Records from a data source
--------------------

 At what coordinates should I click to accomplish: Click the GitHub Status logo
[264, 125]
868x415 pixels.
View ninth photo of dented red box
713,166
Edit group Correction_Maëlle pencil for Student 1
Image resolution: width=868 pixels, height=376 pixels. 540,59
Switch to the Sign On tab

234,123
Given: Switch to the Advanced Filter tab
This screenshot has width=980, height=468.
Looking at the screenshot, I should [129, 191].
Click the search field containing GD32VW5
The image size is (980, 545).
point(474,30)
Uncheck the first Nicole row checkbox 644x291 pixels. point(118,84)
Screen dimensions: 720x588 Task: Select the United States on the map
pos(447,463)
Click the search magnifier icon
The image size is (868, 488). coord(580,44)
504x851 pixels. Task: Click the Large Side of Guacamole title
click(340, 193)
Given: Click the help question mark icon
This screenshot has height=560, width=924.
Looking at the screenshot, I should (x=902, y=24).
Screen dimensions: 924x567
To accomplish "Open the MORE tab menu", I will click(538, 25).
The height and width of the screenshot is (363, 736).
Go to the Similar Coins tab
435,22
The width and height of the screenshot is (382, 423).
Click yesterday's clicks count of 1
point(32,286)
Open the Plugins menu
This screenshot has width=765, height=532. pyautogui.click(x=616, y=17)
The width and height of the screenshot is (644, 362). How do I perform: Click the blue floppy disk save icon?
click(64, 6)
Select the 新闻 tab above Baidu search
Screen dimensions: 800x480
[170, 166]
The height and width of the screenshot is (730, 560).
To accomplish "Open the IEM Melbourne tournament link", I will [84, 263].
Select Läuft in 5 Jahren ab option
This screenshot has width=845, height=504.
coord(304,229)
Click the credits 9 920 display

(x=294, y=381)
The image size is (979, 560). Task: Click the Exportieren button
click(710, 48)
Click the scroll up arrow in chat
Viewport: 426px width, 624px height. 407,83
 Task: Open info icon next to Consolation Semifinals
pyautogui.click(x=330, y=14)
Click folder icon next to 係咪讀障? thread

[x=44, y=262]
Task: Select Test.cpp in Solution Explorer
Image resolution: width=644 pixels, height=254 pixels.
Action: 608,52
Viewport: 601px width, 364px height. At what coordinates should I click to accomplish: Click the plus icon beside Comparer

--------------------

_WHAT IS BEING ASKED_
Copy without alteration the part of the material that opens with the line containing "Click the scroll up arrow in chat" and continues through the end of the material.

_THE ANSWER_
Click the scroll up arrow in chat
Viewport: 426px width, 624px height. 407,83
 Task: Open info icon next to Consolation Semifinals
pyautogui.click(x=330, y=14)
Click folder icon next to 係咪讀障? thread

[x=44, y=262]
Task: Select Test.cpp in Solution Explorer
Image resolution: width=644 pixels, height=254 pixels.
Action: 608,52
Viewport: 601px width, 364px height. At what coordinates should I click to accomplish: Click the plus icon beside Comparer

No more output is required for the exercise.